→ **Given problem**: Rewrite the rows in the stretch from the line containing "You are a GUI" through the line containing "click(x=941, y=1054)", putting "screen capture" in place of "screenshot" and changing nothing else. Omit the pictures from your version.

→ **Data shown**:
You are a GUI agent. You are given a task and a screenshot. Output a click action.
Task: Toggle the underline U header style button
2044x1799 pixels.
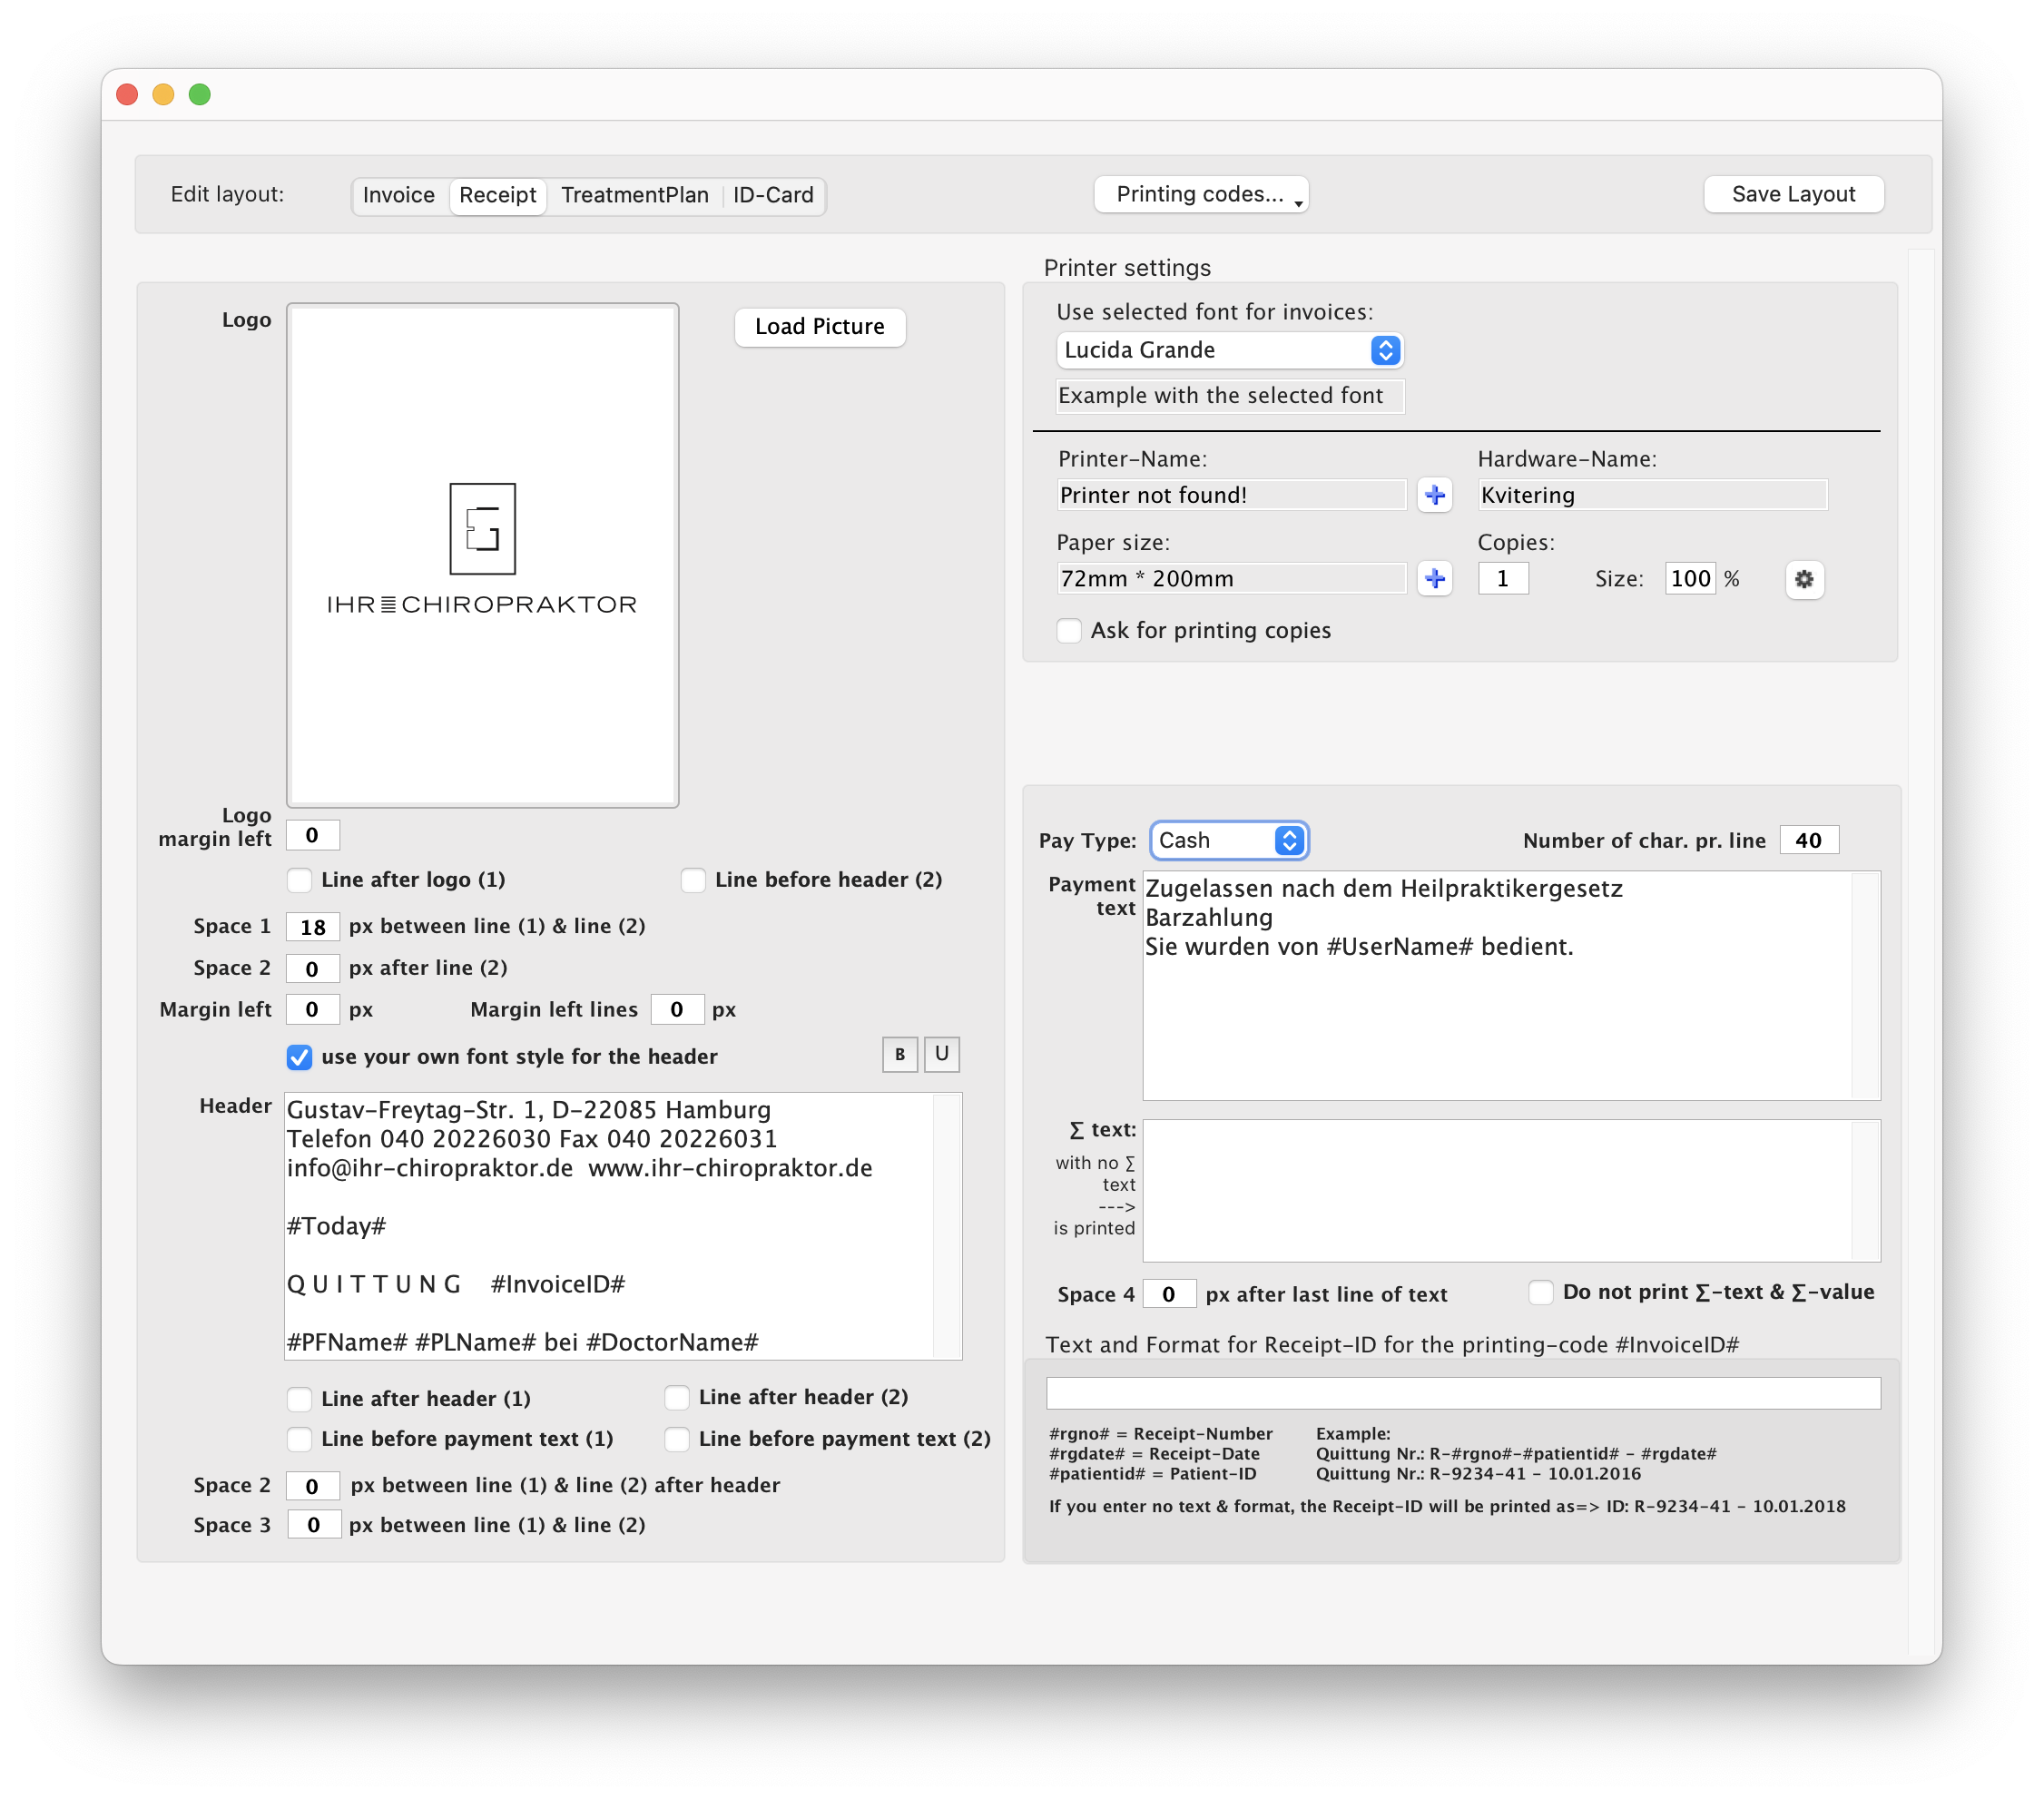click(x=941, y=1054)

...

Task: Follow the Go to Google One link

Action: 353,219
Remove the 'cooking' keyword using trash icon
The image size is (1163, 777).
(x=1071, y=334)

→ **Output**:
You are a GUI agent. You are given a task and a screen capture. Output a click action.
Task: Toggle the underline U header style button
2044x1799 pixels.
click(x=941, y=1054)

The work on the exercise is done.